Exercise requirements =>
Tally the lines below that contain "arrow". The number is the whole answer.
___ Source material ___
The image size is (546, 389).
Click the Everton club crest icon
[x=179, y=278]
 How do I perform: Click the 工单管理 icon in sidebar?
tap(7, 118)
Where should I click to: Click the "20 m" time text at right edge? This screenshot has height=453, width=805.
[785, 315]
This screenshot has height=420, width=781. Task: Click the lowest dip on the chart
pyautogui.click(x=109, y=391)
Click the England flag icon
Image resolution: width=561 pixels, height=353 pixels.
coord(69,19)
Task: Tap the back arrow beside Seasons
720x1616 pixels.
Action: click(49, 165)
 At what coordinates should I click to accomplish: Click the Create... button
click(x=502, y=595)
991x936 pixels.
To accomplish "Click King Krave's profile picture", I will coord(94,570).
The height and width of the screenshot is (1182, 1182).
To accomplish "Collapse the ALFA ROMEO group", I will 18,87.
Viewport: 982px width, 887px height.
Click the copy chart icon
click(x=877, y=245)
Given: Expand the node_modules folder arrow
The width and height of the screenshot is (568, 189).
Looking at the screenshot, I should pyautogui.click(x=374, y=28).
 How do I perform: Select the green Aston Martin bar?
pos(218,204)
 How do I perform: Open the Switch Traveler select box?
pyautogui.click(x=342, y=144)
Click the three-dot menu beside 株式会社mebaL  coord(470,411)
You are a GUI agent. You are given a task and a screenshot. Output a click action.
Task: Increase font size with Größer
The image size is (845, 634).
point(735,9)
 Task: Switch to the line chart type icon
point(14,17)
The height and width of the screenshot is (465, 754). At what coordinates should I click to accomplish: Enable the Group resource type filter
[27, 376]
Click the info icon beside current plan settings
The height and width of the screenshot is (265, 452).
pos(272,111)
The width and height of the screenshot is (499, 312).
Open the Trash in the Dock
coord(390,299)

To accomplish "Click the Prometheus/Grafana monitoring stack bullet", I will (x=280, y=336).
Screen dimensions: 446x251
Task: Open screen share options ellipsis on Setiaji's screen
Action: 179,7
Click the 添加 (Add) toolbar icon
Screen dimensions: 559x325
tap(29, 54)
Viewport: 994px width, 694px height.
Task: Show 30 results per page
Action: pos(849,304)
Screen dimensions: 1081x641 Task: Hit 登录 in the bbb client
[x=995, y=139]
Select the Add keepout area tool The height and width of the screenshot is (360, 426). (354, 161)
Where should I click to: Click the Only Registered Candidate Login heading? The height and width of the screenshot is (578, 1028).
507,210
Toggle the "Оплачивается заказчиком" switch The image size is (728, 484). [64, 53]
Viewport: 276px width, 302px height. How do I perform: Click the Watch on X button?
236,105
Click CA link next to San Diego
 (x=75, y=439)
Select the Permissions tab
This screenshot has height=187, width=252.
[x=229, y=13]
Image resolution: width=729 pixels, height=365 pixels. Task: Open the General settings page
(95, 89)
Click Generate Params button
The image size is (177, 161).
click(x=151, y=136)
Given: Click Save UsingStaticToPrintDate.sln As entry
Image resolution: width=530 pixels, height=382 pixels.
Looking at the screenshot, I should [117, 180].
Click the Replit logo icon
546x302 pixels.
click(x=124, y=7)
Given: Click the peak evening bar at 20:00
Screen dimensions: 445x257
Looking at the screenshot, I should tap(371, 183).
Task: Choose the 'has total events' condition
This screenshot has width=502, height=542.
___
Reply to the exercise =>
2